Treffende Voraussagen
Die Kfz-Branche hat es Mitte der 70er Jahre wegen der Ölkrise und des Nahostkriegs mit einer Absatzkrise zu tun. Dennoch erwartet der damalige Opel-Chef John P. McCormack trotz des allgemeinen Trends nicht, dass Deutschland ein Volk von Kleinwagenfahrern wird. Seine damals ernst gemeinte Begründung: Weil keine Anzeichen bestehen, dass die Menschen kleiner werden. Zudem sagt er dem Dieselmotor eine gute Zukunft im Pkw voraus und ist optimistisch, die Krise zu überleben. Mit allem hatte er Recht.
Recht hatte auch Mercedes-Benz mit seinem Abstandswarner. Schon 1975 gibt es also erste Fahrerassistenzsysteme. 1977 geht es im Beitrag „Automobiltechnik 77“ um weitere Neuheiten in der Kfz-Technik. Darin wird etwa über den in USA bereits in Serie produzierte Katalysator berichtet – der bei uns erst in den 80ern aufkam. Zudem wird vorausgesagt, dass die L-Jetronic beste Zukunftsaussichten hätte, was sich auch bewahrheitete.
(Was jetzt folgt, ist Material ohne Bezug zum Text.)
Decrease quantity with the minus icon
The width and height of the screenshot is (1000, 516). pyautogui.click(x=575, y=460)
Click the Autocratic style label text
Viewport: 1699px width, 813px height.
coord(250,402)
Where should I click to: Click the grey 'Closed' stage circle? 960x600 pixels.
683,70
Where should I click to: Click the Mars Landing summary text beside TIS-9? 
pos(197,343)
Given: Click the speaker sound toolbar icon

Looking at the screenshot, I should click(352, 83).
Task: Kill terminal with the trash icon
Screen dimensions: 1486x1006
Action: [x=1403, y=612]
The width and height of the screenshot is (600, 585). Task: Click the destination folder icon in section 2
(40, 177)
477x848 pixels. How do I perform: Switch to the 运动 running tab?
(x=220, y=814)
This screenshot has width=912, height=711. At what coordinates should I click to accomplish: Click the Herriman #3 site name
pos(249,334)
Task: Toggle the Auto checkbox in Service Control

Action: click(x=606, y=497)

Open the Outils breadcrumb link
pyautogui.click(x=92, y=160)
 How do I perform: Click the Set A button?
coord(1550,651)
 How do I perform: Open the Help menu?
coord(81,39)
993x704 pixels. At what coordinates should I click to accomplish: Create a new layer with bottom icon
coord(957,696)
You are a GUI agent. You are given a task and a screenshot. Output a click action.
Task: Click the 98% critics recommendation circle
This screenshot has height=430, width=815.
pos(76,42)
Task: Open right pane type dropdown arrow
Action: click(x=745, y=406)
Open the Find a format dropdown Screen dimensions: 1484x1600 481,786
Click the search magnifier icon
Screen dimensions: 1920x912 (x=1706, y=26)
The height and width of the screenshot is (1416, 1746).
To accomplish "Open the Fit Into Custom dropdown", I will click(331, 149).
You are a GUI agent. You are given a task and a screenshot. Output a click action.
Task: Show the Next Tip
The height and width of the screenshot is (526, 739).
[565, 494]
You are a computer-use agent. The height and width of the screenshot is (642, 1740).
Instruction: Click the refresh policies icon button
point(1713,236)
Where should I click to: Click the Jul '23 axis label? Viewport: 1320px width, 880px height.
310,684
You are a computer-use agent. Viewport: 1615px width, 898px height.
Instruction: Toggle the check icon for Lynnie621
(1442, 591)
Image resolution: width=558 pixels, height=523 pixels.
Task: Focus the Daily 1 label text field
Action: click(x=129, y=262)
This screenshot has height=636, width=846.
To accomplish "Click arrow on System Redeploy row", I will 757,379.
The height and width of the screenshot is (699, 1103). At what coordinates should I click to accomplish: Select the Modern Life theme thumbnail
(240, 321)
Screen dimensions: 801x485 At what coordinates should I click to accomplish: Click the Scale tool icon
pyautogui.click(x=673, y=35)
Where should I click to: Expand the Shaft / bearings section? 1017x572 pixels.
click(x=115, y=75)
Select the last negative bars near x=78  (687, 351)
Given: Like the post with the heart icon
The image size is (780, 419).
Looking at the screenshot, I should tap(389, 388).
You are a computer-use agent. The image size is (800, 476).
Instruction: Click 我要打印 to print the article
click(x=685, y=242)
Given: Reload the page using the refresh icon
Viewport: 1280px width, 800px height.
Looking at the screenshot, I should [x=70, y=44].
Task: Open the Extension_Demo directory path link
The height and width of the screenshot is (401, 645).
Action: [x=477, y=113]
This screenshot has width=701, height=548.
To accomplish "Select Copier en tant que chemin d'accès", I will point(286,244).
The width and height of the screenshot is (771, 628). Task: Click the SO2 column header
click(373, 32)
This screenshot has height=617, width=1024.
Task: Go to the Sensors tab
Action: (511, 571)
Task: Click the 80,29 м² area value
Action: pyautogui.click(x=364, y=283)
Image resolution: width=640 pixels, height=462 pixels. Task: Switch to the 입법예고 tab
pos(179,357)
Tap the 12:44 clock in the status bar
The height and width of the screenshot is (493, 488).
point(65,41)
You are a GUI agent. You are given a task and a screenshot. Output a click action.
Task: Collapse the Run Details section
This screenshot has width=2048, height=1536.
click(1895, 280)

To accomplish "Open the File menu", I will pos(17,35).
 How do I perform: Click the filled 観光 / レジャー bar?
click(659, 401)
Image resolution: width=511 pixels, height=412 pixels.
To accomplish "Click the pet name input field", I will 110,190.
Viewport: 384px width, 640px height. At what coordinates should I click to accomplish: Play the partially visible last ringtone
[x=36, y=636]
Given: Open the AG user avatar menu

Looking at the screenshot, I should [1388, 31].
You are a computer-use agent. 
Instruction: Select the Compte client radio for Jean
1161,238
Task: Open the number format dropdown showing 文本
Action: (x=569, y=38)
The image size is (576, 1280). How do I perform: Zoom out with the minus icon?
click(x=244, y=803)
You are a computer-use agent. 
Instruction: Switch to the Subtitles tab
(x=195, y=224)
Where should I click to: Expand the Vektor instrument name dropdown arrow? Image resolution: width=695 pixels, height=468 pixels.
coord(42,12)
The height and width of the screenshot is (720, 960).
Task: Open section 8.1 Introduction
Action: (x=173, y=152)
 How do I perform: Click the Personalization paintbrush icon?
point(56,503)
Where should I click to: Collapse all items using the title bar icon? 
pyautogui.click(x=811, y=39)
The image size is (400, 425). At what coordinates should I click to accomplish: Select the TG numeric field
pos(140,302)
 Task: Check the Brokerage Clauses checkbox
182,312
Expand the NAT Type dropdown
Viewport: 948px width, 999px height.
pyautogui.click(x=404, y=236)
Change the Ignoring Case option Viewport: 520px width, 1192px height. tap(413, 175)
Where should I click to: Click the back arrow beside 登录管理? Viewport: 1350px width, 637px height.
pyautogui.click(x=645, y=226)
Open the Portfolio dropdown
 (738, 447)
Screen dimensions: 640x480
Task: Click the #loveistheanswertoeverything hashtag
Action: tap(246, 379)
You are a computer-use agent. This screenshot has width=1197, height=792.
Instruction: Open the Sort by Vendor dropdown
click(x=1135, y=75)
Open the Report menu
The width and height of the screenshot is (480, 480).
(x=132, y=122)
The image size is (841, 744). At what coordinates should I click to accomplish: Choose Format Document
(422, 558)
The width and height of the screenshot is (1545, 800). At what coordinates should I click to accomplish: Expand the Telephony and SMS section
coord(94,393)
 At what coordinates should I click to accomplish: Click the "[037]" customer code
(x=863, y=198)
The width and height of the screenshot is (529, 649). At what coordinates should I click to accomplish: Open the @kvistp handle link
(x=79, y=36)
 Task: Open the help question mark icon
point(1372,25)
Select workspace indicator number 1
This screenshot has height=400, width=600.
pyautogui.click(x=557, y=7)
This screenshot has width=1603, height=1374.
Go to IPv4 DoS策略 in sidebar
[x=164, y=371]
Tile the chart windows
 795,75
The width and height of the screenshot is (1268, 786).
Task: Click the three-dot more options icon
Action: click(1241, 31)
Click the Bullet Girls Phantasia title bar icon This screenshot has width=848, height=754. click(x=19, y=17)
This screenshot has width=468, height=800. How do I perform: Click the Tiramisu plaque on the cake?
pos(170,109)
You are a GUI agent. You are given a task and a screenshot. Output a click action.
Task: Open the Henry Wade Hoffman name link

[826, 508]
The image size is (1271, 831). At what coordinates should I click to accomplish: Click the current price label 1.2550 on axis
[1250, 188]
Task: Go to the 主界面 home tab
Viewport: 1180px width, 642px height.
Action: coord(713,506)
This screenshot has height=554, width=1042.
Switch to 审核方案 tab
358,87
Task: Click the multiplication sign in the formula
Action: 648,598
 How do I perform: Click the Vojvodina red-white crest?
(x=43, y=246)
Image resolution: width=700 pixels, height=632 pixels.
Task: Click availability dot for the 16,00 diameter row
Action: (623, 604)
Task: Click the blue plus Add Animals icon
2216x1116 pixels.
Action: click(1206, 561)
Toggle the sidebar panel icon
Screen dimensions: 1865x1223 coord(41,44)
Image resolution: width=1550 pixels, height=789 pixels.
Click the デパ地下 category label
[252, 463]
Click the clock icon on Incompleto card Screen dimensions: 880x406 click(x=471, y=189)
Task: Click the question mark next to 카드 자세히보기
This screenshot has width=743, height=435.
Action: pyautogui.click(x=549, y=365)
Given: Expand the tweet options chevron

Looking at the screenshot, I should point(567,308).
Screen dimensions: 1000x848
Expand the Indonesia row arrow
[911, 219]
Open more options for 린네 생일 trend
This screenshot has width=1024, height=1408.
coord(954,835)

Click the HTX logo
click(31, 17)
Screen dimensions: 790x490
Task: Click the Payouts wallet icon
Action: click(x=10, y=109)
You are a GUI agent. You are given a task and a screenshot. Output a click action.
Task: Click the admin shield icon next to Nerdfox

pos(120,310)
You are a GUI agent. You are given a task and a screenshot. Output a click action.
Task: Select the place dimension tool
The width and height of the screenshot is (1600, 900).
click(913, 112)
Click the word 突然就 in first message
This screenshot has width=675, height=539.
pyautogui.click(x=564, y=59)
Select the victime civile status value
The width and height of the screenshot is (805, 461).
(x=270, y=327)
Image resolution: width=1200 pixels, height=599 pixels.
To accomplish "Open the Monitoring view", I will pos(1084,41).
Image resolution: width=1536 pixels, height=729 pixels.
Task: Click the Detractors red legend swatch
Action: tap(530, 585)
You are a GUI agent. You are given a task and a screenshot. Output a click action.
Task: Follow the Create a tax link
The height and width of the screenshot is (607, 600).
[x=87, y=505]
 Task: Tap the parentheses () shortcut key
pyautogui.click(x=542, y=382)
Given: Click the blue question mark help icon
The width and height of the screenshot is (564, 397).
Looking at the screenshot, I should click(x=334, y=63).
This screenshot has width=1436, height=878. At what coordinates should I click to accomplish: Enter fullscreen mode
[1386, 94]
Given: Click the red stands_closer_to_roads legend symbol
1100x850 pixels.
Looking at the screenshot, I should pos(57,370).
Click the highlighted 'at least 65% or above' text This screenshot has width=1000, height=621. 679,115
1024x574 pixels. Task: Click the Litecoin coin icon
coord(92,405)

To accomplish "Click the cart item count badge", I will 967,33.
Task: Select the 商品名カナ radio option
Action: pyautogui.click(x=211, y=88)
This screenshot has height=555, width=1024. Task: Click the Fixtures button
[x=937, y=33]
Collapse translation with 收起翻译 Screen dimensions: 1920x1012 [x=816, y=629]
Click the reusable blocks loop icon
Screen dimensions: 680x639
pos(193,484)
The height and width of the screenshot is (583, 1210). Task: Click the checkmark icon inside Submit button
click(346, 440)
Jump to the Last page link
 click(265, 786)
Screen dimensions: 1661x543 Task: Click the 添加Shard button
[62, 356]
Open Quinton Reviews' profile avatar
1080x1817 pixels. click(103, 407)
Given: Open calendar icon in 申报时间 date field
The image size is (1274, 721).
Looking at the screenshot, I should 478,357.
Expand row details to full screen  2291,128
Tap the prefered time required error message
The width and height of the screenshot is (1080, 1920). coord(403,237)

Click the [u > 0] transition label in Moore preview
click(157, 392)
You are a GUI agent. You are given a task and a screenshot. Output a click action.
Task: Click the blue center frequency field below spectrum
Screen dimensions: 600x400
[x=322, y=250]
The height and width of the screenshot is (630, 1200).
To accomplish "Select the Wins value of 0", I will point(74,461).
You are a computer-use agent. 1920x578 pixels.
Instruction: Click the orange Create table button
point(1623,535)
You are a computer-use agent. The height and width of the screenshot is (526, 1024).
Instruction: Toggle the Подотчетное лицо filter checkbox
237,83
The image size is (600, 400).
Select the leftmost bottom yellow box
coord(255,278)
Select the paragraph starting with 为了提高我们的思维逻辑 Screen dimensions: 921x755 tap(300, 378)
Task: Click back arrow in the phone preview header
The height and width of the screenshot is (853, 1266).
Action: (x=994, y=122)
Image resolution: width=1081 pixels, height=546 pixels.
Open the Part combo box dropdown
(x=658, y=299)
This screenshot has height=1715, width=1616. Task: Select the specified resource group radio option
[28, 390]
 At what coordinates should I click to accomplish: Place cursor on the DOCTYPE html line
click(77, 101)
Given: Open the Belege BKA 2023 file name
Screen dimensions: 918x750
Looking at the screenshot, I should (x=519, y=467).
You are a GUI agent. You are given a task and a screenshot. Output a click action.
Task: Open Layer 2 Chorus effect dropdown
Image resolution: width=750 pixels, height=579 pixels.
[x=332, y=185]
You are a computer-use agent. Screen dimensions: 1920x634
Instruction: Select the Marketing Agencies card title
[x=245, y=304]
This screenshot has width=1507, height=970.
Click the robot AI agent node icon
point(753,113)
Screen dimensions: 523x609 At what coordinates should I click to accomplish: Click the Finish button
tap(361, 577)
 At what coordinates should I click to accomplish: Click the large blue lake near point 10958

Werbung spiegelt stets den Zeitgeist wider. So verwundert es nicht, dass im Jahrzehnt der sexuellen Befreiung recht freizügige Anzeigenmotive in der KRAFTHAND zu sehen sind. Heute wohl ein Fall für Feminist(inn)en. Dem Zeitgeist entspricht auch die Einführung eines Tempolimits auf Landstraßen. Allerdings beklagt der Autor des Editorials „Vielleicht gut gemeint“ die Tempo-100-Regel für zweispurige Fahrbahnen: „Wir werden dahin schleichen“ – und teilt sicher die damalige Meinung vieler Autofahrer.
Was war los in den 70ern?
Im Jahr 1971 entsteht die Organisation Ärzte ohne Grenzen und Willy Brandt erhält den Friedensnobelpreis für seine Bemühungen um die Entspannung zwischen Ost und West. 1973 bewirkt die Ölkrise das Sonntagsfahrverbot. Im gleichen Jahr wird der Audi 80 B1 zum Auto des Jahres gekürt. 1974 ist Deutschland erstmals Gastgeber für die Fußballweltmeisterschaft und gewinnt das Turnier. Im gleichen Jahr feiert das Land 25 Jahre Bundesrepublik. Mitte der 70er Jahre formiert sich die Anti-Atomkraft-Bewegung mit den Großdemonstrationen in Brokdorf und Gorleben. Im April 1975 gründen Bill Gates und Paul Allen Microsoft und exakt ein Jahr später Steve Jobs und Steve Wozniak die Firma Apple. Im August 1977 stirbt Elvis und wird zur Legende. 1979 findet in Genf die erste Weltklimakonferenz statt.